**Exercise objective:** Set down each entry below exactly as written, keeping the pictures out.
Material for the task Block Start
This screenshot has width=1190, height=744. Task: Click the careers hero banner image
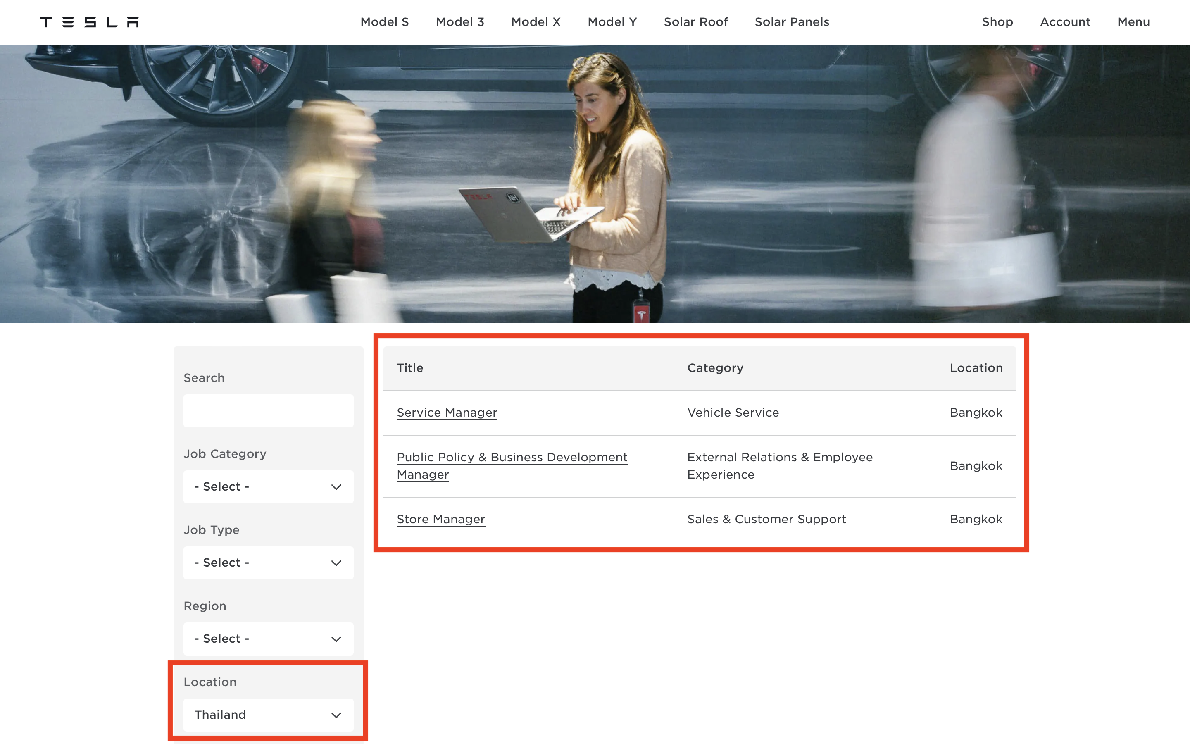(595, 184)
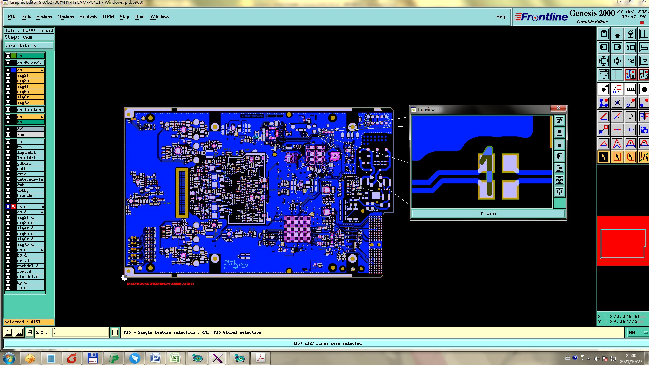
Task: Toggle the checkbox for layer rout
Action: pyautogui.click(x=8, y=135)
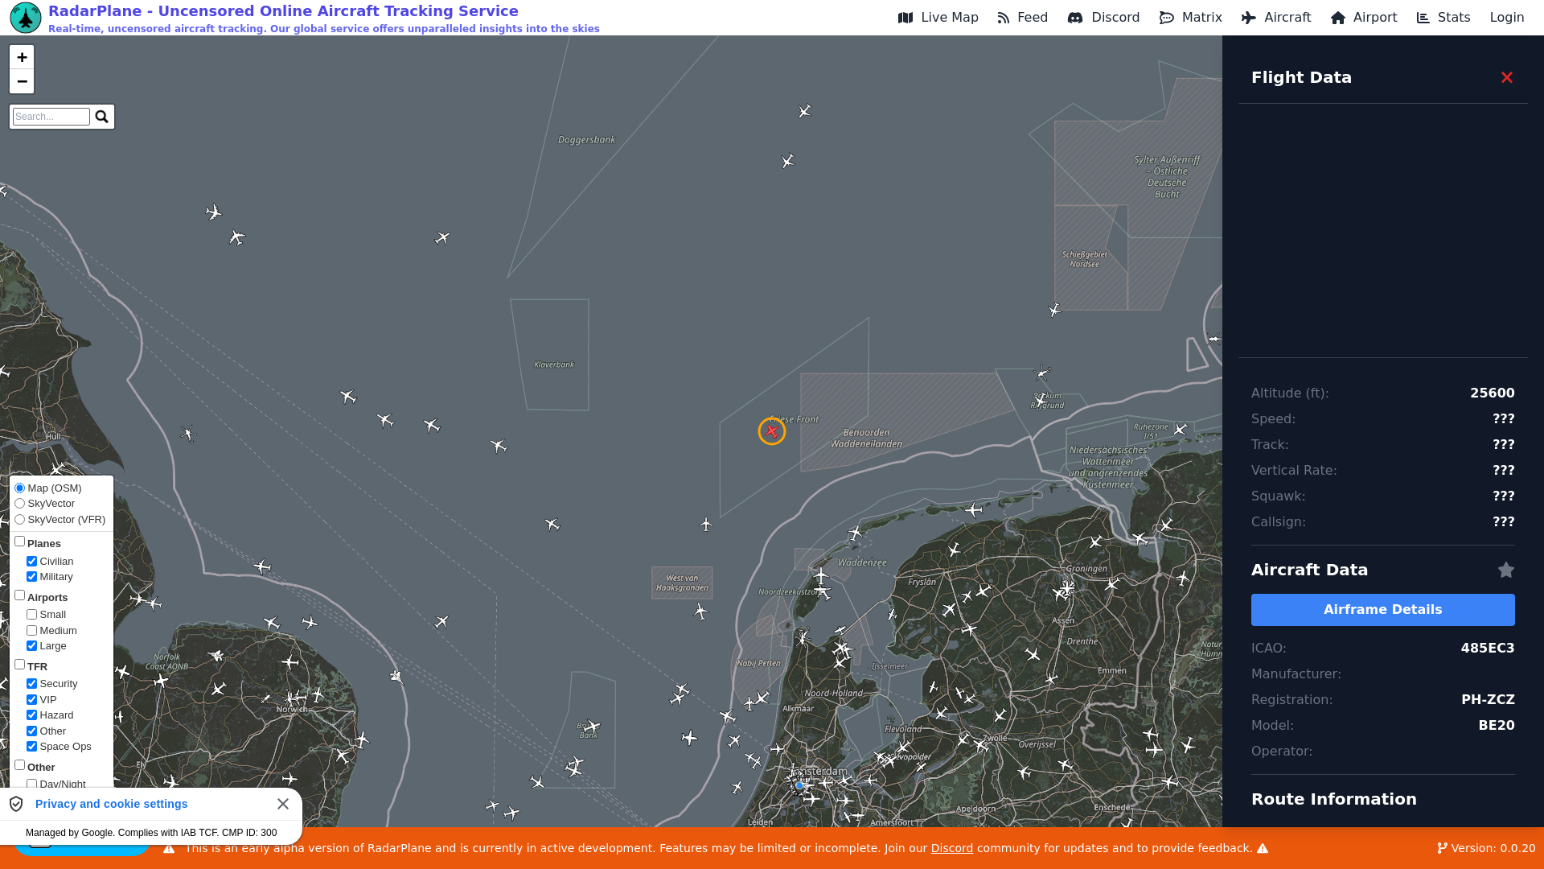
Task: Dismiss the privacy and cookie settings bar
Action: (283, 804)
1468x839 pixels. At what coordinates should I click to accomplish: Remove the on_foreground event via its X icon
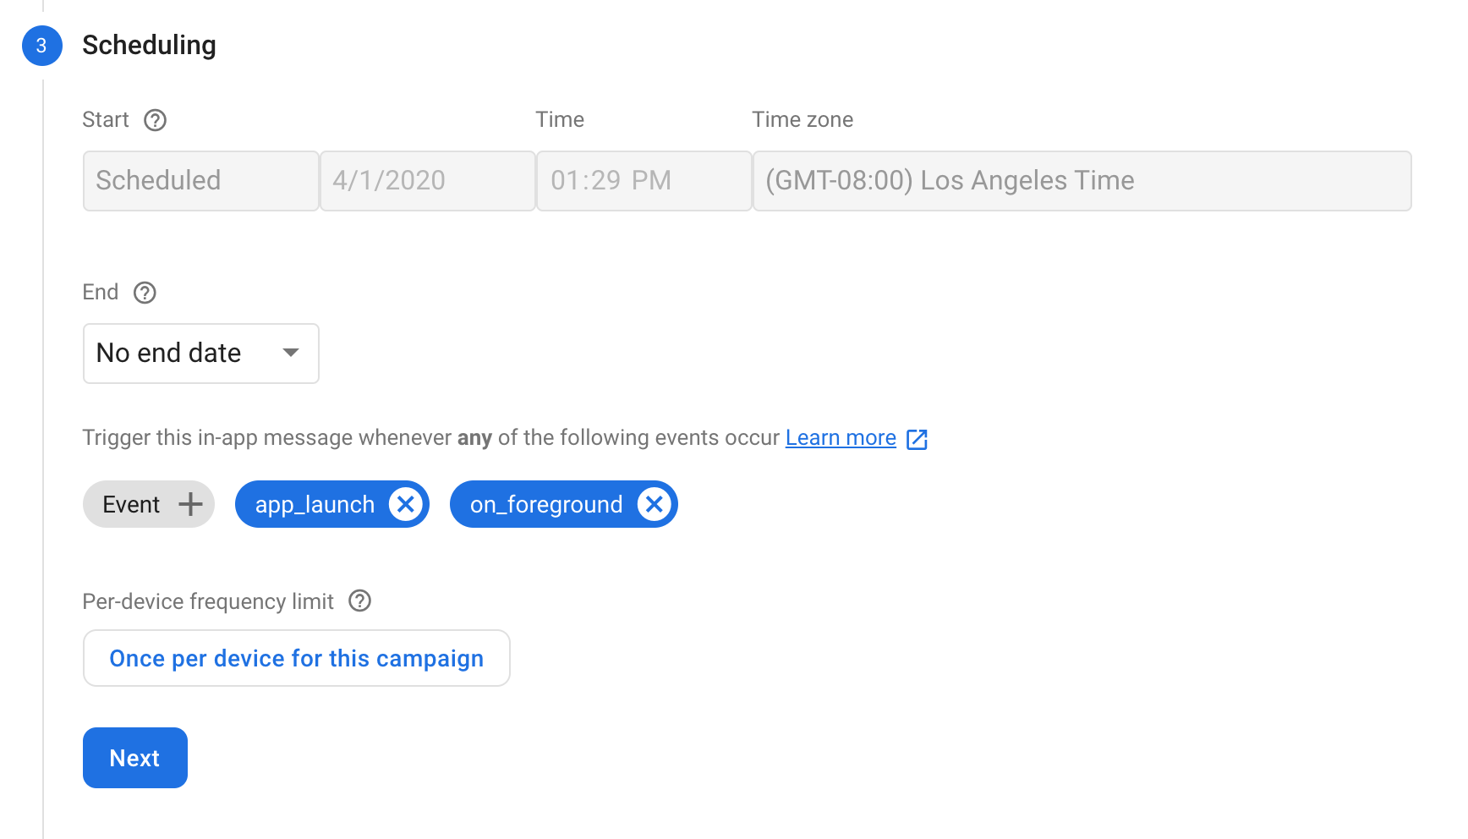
Material for the task Block End
**Result of this exercise:**
This screenshot has width=1190, height=744. Task: Click the careers hero banner image
(595, 184)
Task: Toggle the checkbox for layer rout
Action: pyautogui.click(x=8, y=135)
Task: Dismiss the privacy and cookie settings bar
Action: (283, 804)
1468x839 pixels. At what coordinates should I click to accomplish: Remove the on_foreground event via its X icon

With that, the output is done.